I have data on automobile collisions in a particular region and, among other things, have data on the street intersection that each collision took place at. I have a variable that records the number of times the intersection that a collision took place at is found in the dataset. So for instance, if I had data on 4 collisions, one of which was at the intersection "Main & Side" and three of which were at the intersection "King & Queen", the data would look like this:

Collision ID Intersection intcount
1 Main & Side 1
2 King & Queen 3
3 King & Queen 3
4 King & Queen 3

I want to regress the number of times an intersection appears in the dataset on particular traits of that intersection. So the dependent variable would be intcount and the independent variables would be things like traffic control, speed limit, etc.

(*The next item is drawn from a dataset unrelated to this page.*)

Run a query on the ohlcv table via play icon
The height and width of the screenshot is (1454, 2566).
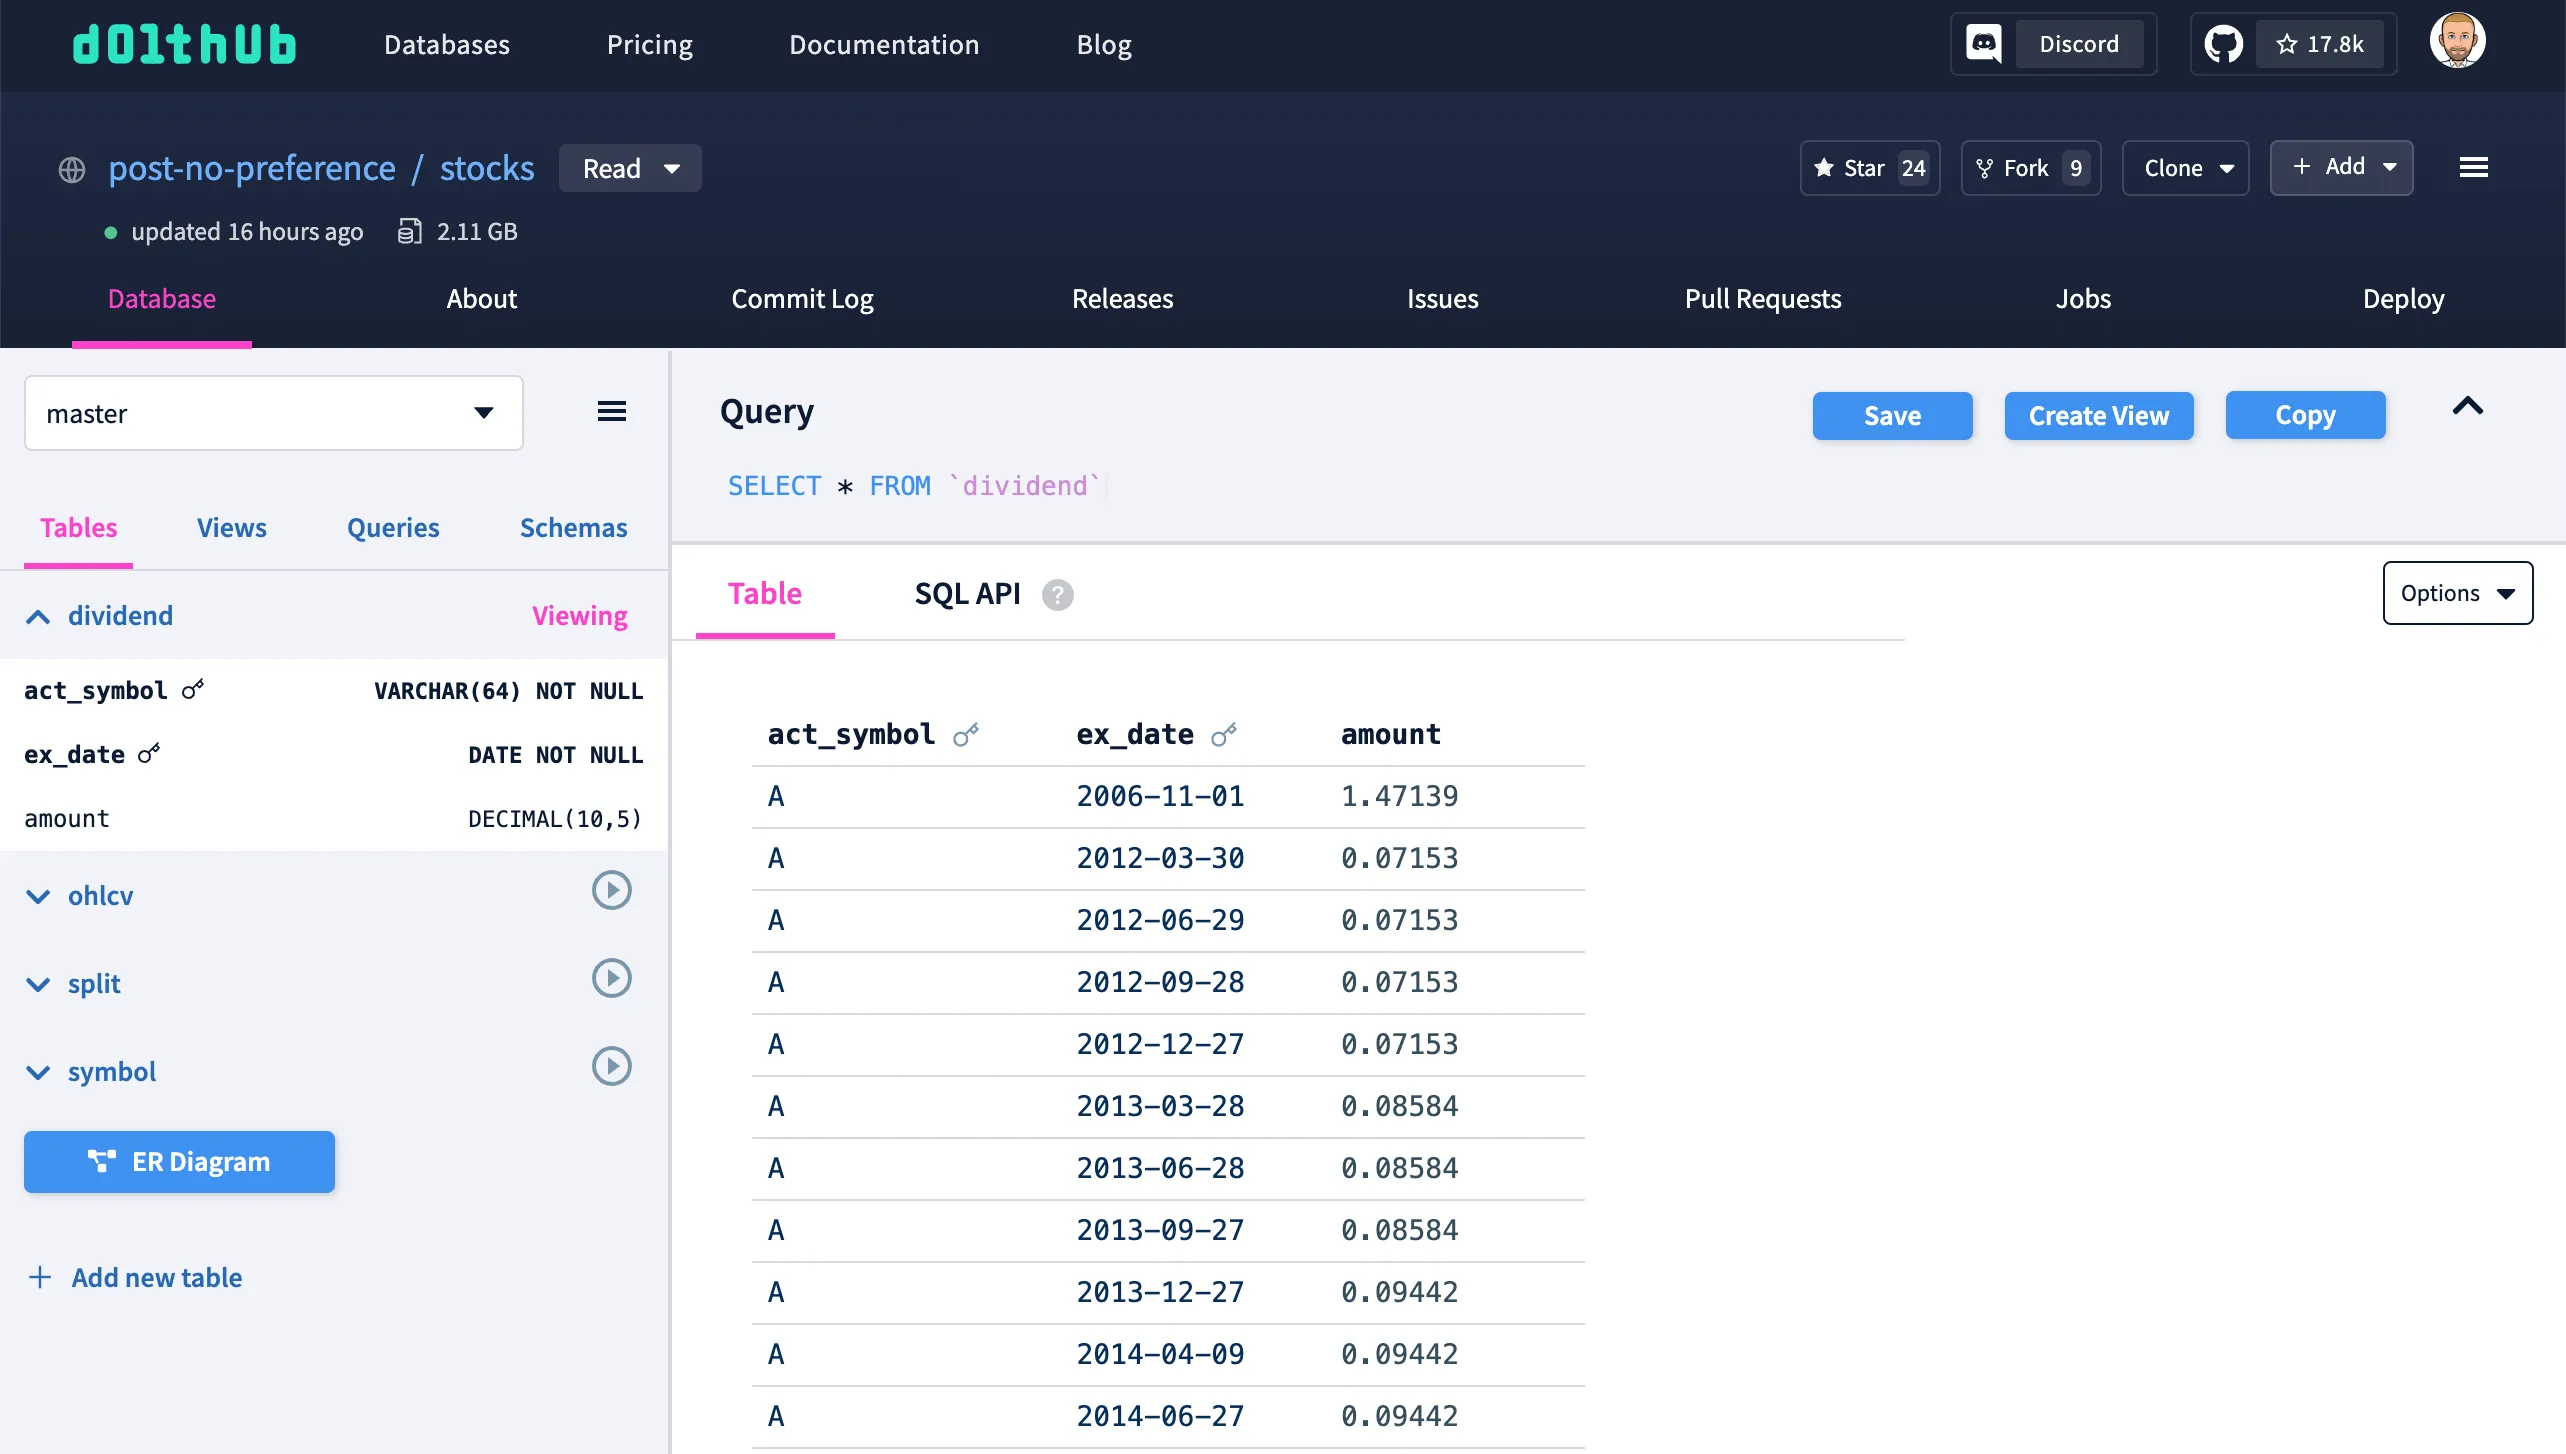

The problem is that because of the way I have set up the variable intcount, Stata counts each collision as a separate observation. To reference the table above, really I only have two observations -- one of Main & Side with an intcount value of 1, and one of King & Queen with an intcount value of 3. But Stata thinks I have four observations because it sees three instances of intcount=3 and one instance of intcount=1.

I'm looking for a way to recode the intcount variable so that its value is missing in all collisions except one for each intersection. That way when I run the regression the number of observations will be the number of distinct intersections, not the total number of collisions. Any help on how to do this would be greatly appreciated. Feel free also to let me know if there is an entirely different way to approach this issue that would be better.